One of the benefits of a patent under the U.S. system is, for a limited time, the patent owner gets the exclusive right to manufacture, use and sell the invention. The public policy behind this is to create an incentive for creativity and hard work. Of course, that incentive only works if you reward new ideas, so novelty is one of the requirements for obtaining a patent.
Under the patent system, an invention is not “novel” if it was known to the public before the effective filing date of the patent application. Keep in mind that the effective date may be the date of actual filing (for example, a U.S. inventor files an application for a patent in the United States) or a “priority date,” which can be, for example, a date given to an application based on a treaty agreement between the United States and another country (for example, if a Canadian inventor files an application in Canada on June 1, then files a corresponding application in the United States for the same invention on August 1, he or she can claim a priority date of June 1 under a patent treaty between the two countries). Generally, this means that an inventor must be able to keep the invention secret, at least until the application is filed. If the inventor makes a public disclosure of the invention one year before filing a patent application, then the application may be barred from issuing as a patent. In order to trigger that bar, a disclosure must enable a person skilled in the art (meaning someone who understands the field of technology relevant to the invention) to arrive at the invention without exercising inventive skill or undue burden.
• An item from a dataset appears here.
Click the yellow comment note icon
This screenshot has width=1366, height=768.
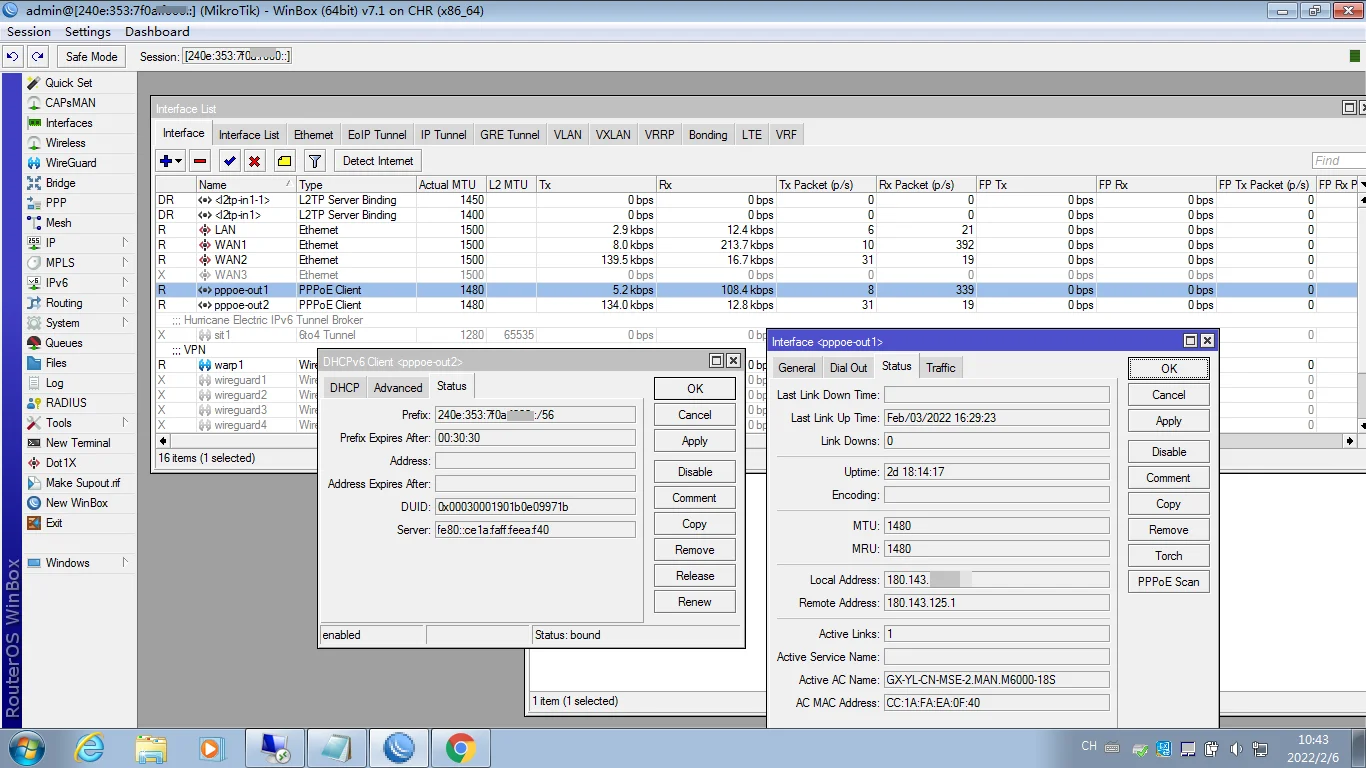pos(284,161)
So what happens if there’s been a disclosure? In most countries, an enabling disclosure prior to filing means no patent, period. However, a handful of countries are less stringent, allowing a grace period for filing a patent application after a public disclosure by the inventor. The United States is probably the most well-known with its one-year personal grace period, but Australia, Canada, Japan and Mexico, all common filing destinations for U.S. inventors, also allow some grace period between disclosure and filing, though each country has its own particular rules.
For instance, Japan’s grace period is six months, which is shorter than the one-year period recognized by most of the other countries.
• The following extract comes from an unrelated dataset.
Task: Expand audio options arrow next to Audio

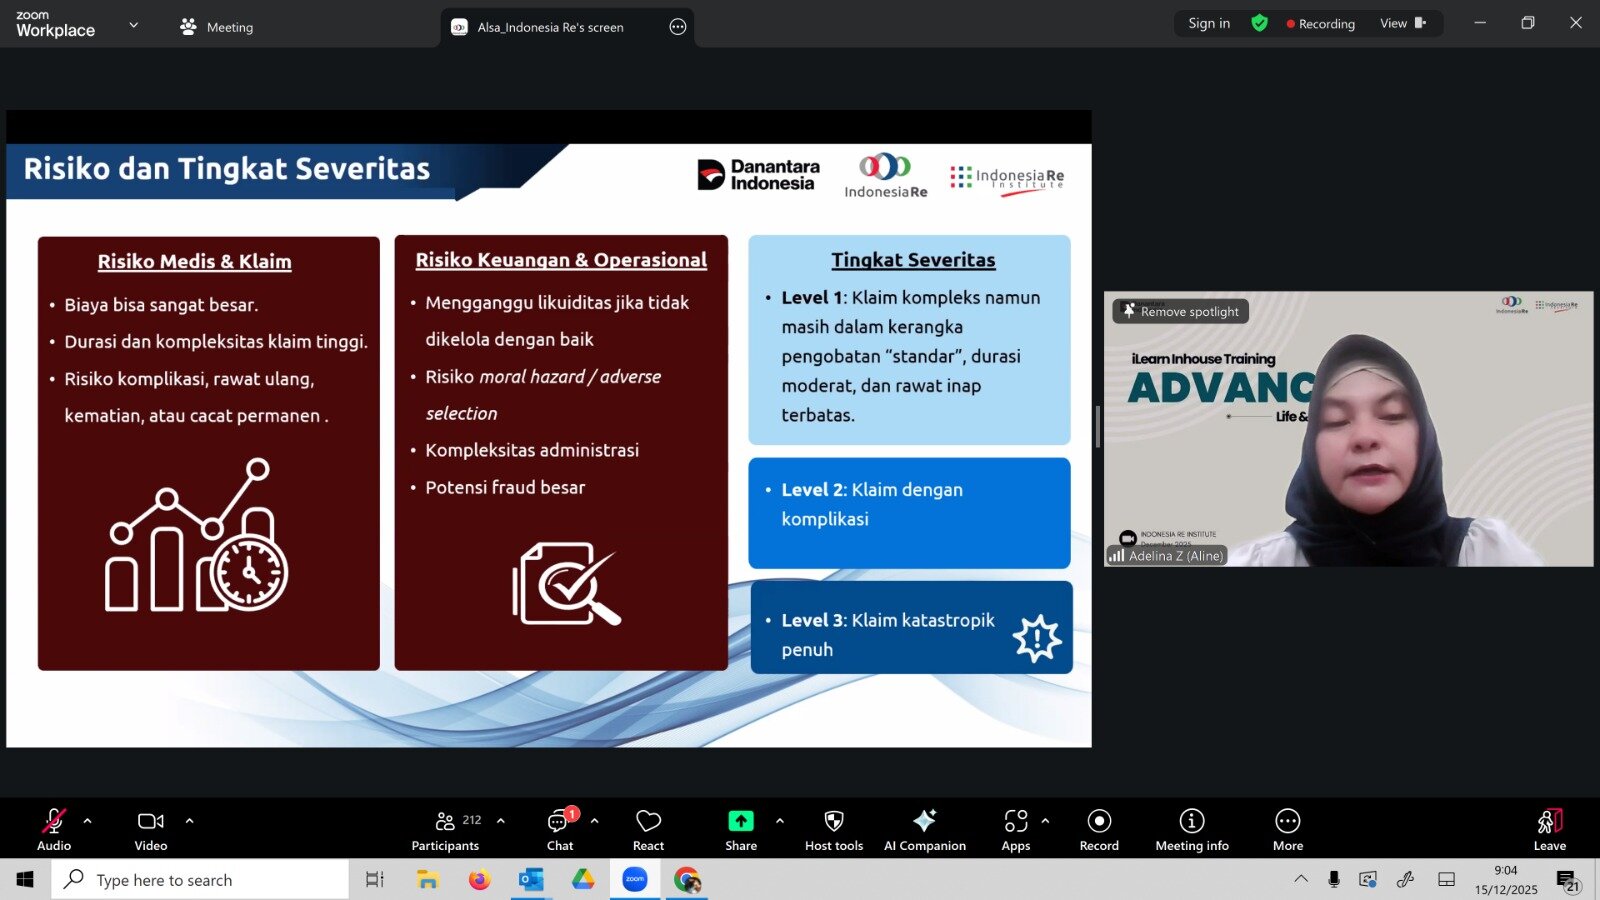Action: tap(88, 821)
Canada’s period is one year, but runs from the filing date in Canada, not the filing date of the priority application. A Patent Cooperation Treaty (PCT) application counts as a Canadian filing date, but filings in other countries do not count as a Canadian filing date. For example, if the disclosure occurred on February 1, 2017, the grace period in Canada would end one year thereafter, and a Canadian or PCT application must be filed prior to February 1, 2018. If the Canadian (or PCT) application is filed on March 1, 2018, the disclosure would be prior art against it even if the Canadian application claims priority to a U.S. application filed on April 1, 2017.
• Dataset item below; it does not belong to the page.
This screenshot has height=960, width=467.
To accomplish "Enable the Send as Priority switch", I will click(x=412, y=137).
Mexico requires a request for a grace period to be filed when the corresponding application is filed. If an applicant attempts to secure a grace period after the application has been filed, the grace period will not be allowed in Mexico.
Australian law requires that a complete patent application must be filed within the 12-month period to avail of the grace period. Accordingly, provisional applications, which are often not complete applications, generally cannot serve as a basis for a priory date within the grace period in Australia.
Loose lips can sink ships. While a public disclosure of an invention by the inventor is not fatal to obtaining patent protection in all countries, careful consideration of each country’s laws is required to ensure that the particularities of those laws are met. Better, in order to secure the fullest extent of patent protection, applicants should prepare and file any patent application before any public disclosure or commercial use of the invention.